Só então Cassiel visualizou a possibilidade de não ser mais a vez de Jamal. Mexeu em seu bolso e retirou o cartão dado por Kitty. O levara à biblioteca visualizando a possibilidade de precisar entrar em contato com a mulher. Mostrou-o aos outros e pediu para usar o telefone, já que esquecera o celular em casa. Teve de explicar toda a situação, de que Kitty morria em sua visão e que por algum motivo ela saíra do acidente junto com outro homem. Aquilo levou à indagações sobre quantas pessoas poderiam ter sido salvas, mas Cassiel garantiu que eram só os dois, mais ninguém. Por fim, Erika entregou seu celular e o rapaz discou o número, em seguida colocando o aparelho em viva-voz.

Quem atendeu foi um homem.

— Alô? Eu gostaria de falar com a senhorita Kitty.

Quem fala?

— Eu me chamo Cassiel. Sou um amigo da Kitty.

O grupo então ouviu uns resmungos do outro lado da linha, como se o homem estivesse discutindo com alguém. Ele então bufou e falou, meio que pra ele mesmo:

Dane-se, vai estar nos jornais em poucas horas mesmo. A Kitty faleceu ontem a noite, durante uma missão.

Crystal não conseguiu evitar soltar um gritinho. Marissa observou que Jamal estava tirando os fones de ouvido, de modo que ela correu até ele e o levou até a cozinha para comer alguma coisa. Cassiel perguntou:

— E o parceiro dela? Você pode me passar o número dele?
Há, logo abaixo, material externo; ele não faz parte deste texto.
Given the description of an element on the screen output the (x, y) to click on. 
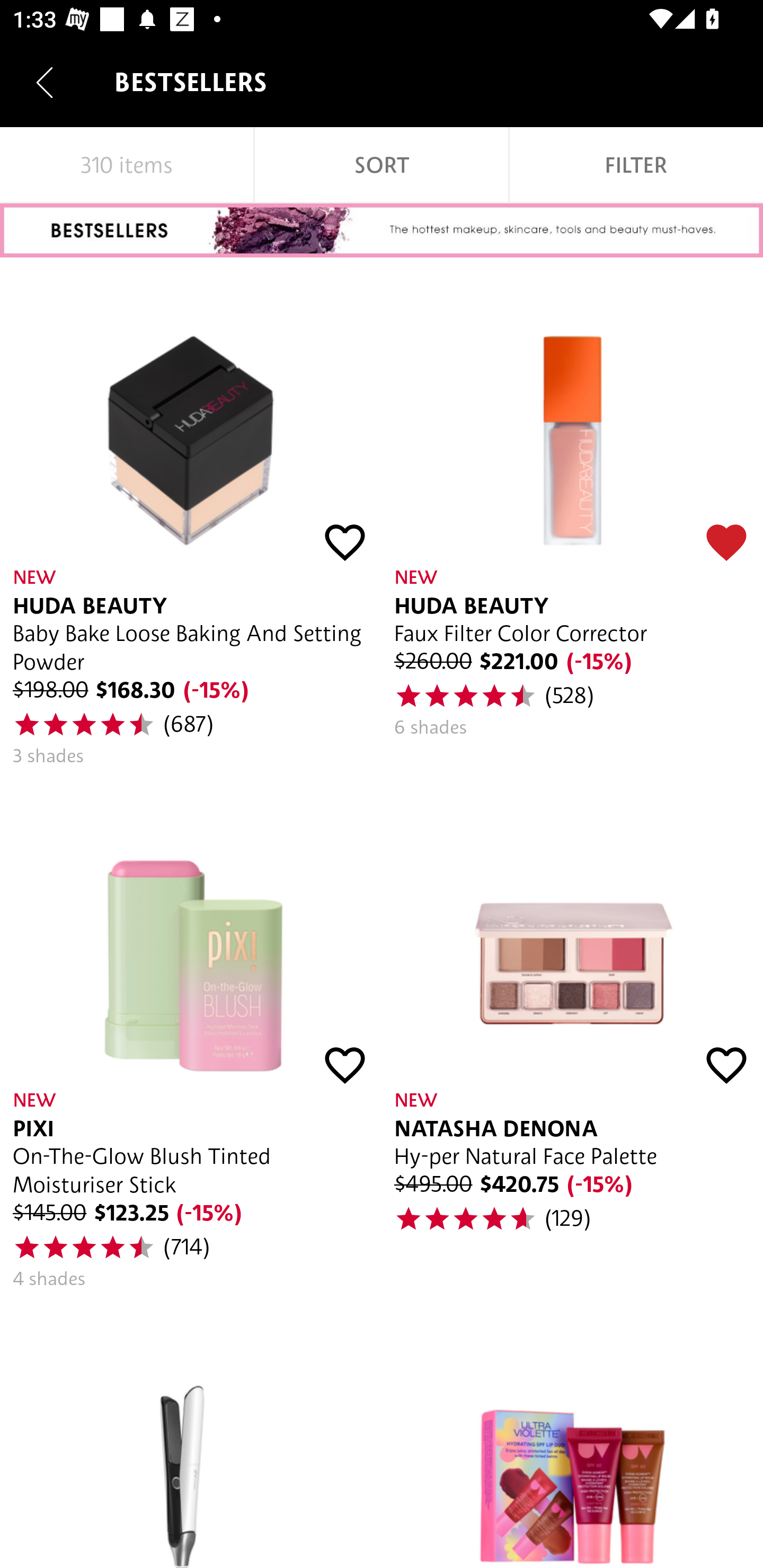
Navigate up (44, 82)
SORT (381, 165)
FILTER (636, 165)
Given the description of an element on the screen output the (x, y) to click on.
Muito estranha essa sua reação pra quem era amigo da Kitty. — Aquela frase assustou Cassiel. Será que ele está me acusando de alguma coisa? Sentiu-se burro. Deveria ter fingido algum tipo de espanto ou surpresa mais latente. — O Diego também faleceu, é só o que eu posso dizer. Agora me dá licença que tenho mais o que fazer. — E desligou na cara do homem.

O loiro olhou para cada um dos presentes. Ulysses parecia cansado, esfregando os olhos e mexendo no cabelo. Erika respirava profundamente, tocando o próprio peito. Cody mantinha uma expressão de desconfiança, enquanto Crystal olhava para baixo e mexia em suas pulseiras. Foi o tatuado quem disse:

— Os dois morriam depois do Jamal, correto?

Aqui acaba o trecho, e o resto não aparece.